Maat: Sleigh raised a bad data exception: r0x00000002: Unable to resolve constructor

[PatrickAlphaC]

You can also see this question on stack exchange eth.

I'm running the maat symbolic executor on my Linux instance with the following code.
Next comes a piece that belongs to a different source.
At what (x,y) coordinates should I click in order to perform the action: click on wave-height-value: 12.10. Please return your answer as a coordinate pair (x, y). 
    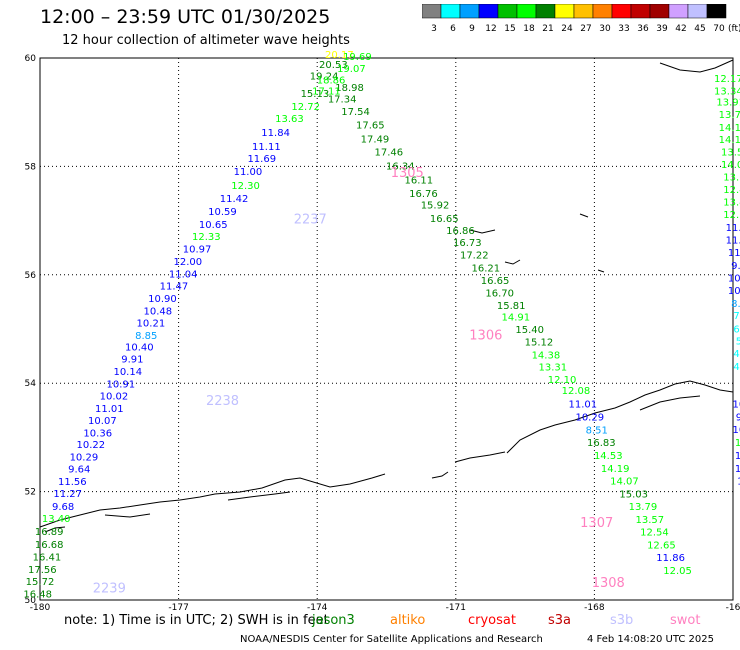
    Looking at the image, I should click on (562, 380).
Command I ran to get my binary code:

gcc myFile.c -o myFile.out

myFile.c

#include <stdio.h>

int main(int argc, char** argv)
{
    printf("Argument starts with: '%c'\n", argv[1][0]);
    return 42;
}

Maat python code:

from maat import MaatEngine, ARCH, OS, BIN
m = MaatEngine(ARCH.X64, OS.LINUX)
m.load("./myFile.out", BIN.ELF64, args=[b"hello"], load_interp=False)
m.run()

However, running this is getting me the following error:

$ python3 symbolic.py 
[Warning] Couldn't find library 'libc.so.6': skipping import
[Warning] Missing imported function: __cxa_finalize
[Info] Adding object './myFile.out' to virtual fs at '/./myFile.out'
[Error] Sleigh failed to decode instructions in basic block starting at 0x2. Raised the following error: "Sleigh raised a bad data exception: r0x00000002: Unable to resolve constructor"
[Error] Lifter error: MaatEngine::get_asm_inst(): failed to lift instructions

Am I doing something wrong?

Versions:

Python 3.10.6
gcc (Ubuntu 11.3.0-1ubuntu1~22.04) 11.3.0
Ubuntu 22.04.1 LTS
pymaat==0.6.9

[PatrickAlphaC]

Attempted to solve using information from the discussion here

Updated the code to:

from maat import MaatEngine, ARCH, OS, BIN

m = MaatEngine(ARCH.X64, OS.LINUX)

m.load("./myFile.out", BIN.ELF64, args=[b"hello"], libdirs=['/usr/lib/x86_64-linux-gnu', '/usr/lib64'], load_interp=False)m.run()

Got this new error:

[Warning] LoaderLIEF: unsupported X86 relocation type: 18 for symbol ''
[Warning] LoaderLIEF: unsupported X86 relocation type: 18 for symbol ''
[Warning] LoaderLIEF: unsupported X86 relocation type: 18 for symbol ''
[Warning] LoaderLIEF: unsupported X86 relocation type: 18 for symbol ''
[Warning] LoaderLIEF: unsupported X86 relocation type: 18 for symbol ''
[Warning] LoaderLIEF: unsupported X86 relocation type: 18 for symbol ''
[Warning] LoaderLIEF: unsupported X86 relocation type: 18 for symbol ''
[Warning] LoaderLIEF: unsupported X86 relocation type: 18 for symbol ''
[Warning] LoaderLIEF: unsupported X86 relocation type: 18 for symbol ''
[Warning] LoaderLIEF: unsupported X86 relocation type: 18 for symbol ''
[Warning] LoaderLIEF: unsupported X86 relocation type: 18 for symbol ''
[Warning] LoaderLIEF: unsupported X86 relocation type: 18 for symbol ''
[Warning] LoaderLIEF: unsupported X86 relocation type: 18 for symbol ''
[Warning] LoaderLIEF: unsupported X86 relocation type: 18 for symbol ''
[Warning] LoaderLIEF: unsupported X86 relocation type: 18 for symbol ''
[Warning] LoaderLIEF: unsupported X86 relocation type: 18 for symbol ''
[Warning] Missing imported data: _dl_argv (skipping relocation)
[Warning] Missing imported data: __libc_enable_secure (skipping relocation)
[Warning] Missing imported data: __libc_stack_end (skipping relocation)
[Warning] Missing imported data: _rtld_global_ro (skipping relocation)
[Warning] LoaderLIEF: unsupported X86 relocation type: 18 for symbol '__libc_dlerror_result'
[Warning] Missing imported data: _rtld_global (skipping relocation)
[Warning] Missing imported data: _rtld_global (skipping relocation)
[Info] Adding object './myFile.out' to virtual fs at '/./myFile.out'
[Error] MaatEngine::process_store(): Caught memory exception: Writing at address 0x0 in page that doesn't have W flag set
[Error] Unexpected error when processing IR instruction, aborting...

[caprinux]

Anyone managed to find a solution for this?